#1136 Jonathan Katz「Tokyo Little Big Band
ジョナサン・カッツ「トーキョー・リトル・ビッグ・バンド」〜自粛の中で
text & photos by Kenny Inaoka 稲岡邦彌
2020年8月1日 丸の内コットン・クラブ
Tokyo Little Big Band (TLBB):
ジョナサン・カッツ (director,arranger,p)
スティーヴ・サックス (sax)
鈴木圭 (sax)
アンディ・ウルフ (sax)
宮木謙介 (sax)
ジョー・モッター (tp)
岡崎好朗 (tp)
佐藤洋樹 (tb)
三塚知貴 (tb)
原とも也 (g)
井上陽介 (b)
加納樹麻 (ds)
コロナ禍による自粛要請以来何ヶ月ぶりのライヴだろう。ナマ音を渇望していた僕は、誘いにすぐ乗った。4、5ヶ月以上にわたる自粛で存亡の危機に瀕しているクラブやライヴハウスの実情をこの目で確認してみたいというメディア側の関心もあった。対策を講じながら徐々に再開しても思うようにオーディエンスが集まらないという悲観的な実態も耳に入ってくる。オーディエンスはすでにライヴを避けて配信に依存する「新しい日常」(new normal) に慣れてしまったのか?
予約に際して氏名と電話番号を登録する(万一の場合の追跡調査のためだ)。入場に際しては、サーモスコープで全身をIR体温計で額をそれぞれ検温し、手指をアルコールで消毒する(銀行や、デパートで実施している)。シートはすべて1テーブルふたり横並び、最前列は空席のままだ。メニューはドリンクとオードブルのみで、テーブルにはウエット・ナプキンが。ショーは1回1時間で1日2ショーまで。今回のTLBBは金土の2日間、1日2回のショーで合計4回。
クラブ側の対応は上記の通りで採算を度外視した最大限の配慮がなされているとみるべきだろう。もちろん、スタッフは全員マスク着用である。バンド側はどうだろう。TLBBは本誌でも何度か取り上げた Tokyo Big Band の縮小版である。フル編成19人のところステージ上の蜜を避けるために7人削減し12人に縮小している。

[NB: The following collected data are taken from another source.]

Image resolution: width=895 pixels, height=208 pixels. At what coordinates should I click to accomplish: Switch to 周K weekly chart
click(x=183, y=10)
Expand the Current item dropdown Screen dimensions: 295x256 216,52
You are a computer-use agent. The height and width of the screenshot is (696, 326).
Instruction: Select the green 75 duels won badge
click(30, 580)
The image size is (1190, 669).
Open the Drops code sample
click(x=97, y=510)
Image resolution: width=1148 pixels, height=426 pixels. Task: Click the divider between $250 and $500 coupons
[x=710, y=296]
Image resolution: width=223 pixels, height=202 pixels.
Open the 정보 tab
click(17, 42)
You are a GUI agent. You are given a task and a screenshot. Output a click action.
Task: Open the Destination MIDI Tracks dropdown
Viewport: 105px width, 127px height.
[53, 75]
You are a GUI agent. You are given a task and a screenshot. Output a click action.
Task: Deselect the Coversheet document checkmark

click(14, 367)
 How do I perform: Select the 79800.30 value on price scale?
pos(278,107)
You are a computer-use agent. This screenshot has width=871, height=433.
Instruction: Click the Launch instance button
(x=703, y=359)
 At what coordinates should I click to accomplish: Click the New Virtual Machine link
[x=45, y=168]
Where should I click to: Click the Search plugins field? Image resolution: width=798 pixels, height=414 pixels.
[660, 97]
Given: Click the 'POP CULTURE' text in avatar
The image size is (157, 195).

NYのコットン・クラブをホームグラウンドにしていたデューク・エリントン・オーケストラに敬意を表し、ジョナサンのピアノ・ソロによる<A列車で行こう>から演奏がスタート。ピアノのナマ音にまずはほっとする。井上陽介 (b)と加納樹麻 (ds) が加わってトリオで <サマータイム>。小気味好いアップテンポに思わず足でリズムを踏み、身体が揺れる。さらに6人加わって9ピースで<テイク・ファイヴ>。小野リサのコンサート用に依頼された5ホーンのアレンジの流用だ。9人目はギターの原とも也で、小野リサのヴォーカル・パートを担当した。さらにホーンが3本加わって12人編成の Tokyo Little Big Bandが完成だ。ジョナサンが使命のようにTBBを使って表現しつづける日本の童謡や唱歌のジャズ・アレンジ。今日は、<浜千鳥>、<海>、そしてアンコールに <ふるさと> 。オリジナルでサンバの <ライト・ワン>や バラードの <天音>など。途中、8月誕生日のお客さんのために<ハッピー・バースデイ>のサービスも。TBBは何度か聴いているが、ジョナサンの唱歌のアレンジは決して異国趣味に走ったものではなく原曲のメロディを生かした完全なジャズ・アレンジ。今日の “リトル”バージョン迫力やハーモニーの厚みではフル編成の及ばなかったものの、むしろジョナサンの繊細できめ細やかなアレンジの妙を味わうには適したサイズだったかも知れない。最前列のホーン・セクションは飛沫拡散を避けるために抑え気味の演奏のようにも聞こえたが、最後方のジョー・モッター (tp) はソロで顔を真っ赤にしてハイ・ノートをヒットしていたのがおかしかった。
1時間のセットだったが、久しぶりのナマのジャズ演奏を耳にしてあたりまえのように聴いていたコロナ以前の日常が本当に貴重ですでに遠い過去のように思えたのだった。やはり、音楽は心に必要な栄養である。
なお、TBBは本来の19人+1=20人編成で、9月、赤坂のBbに出演するという。次は全身でナマ音を浴びてみたい。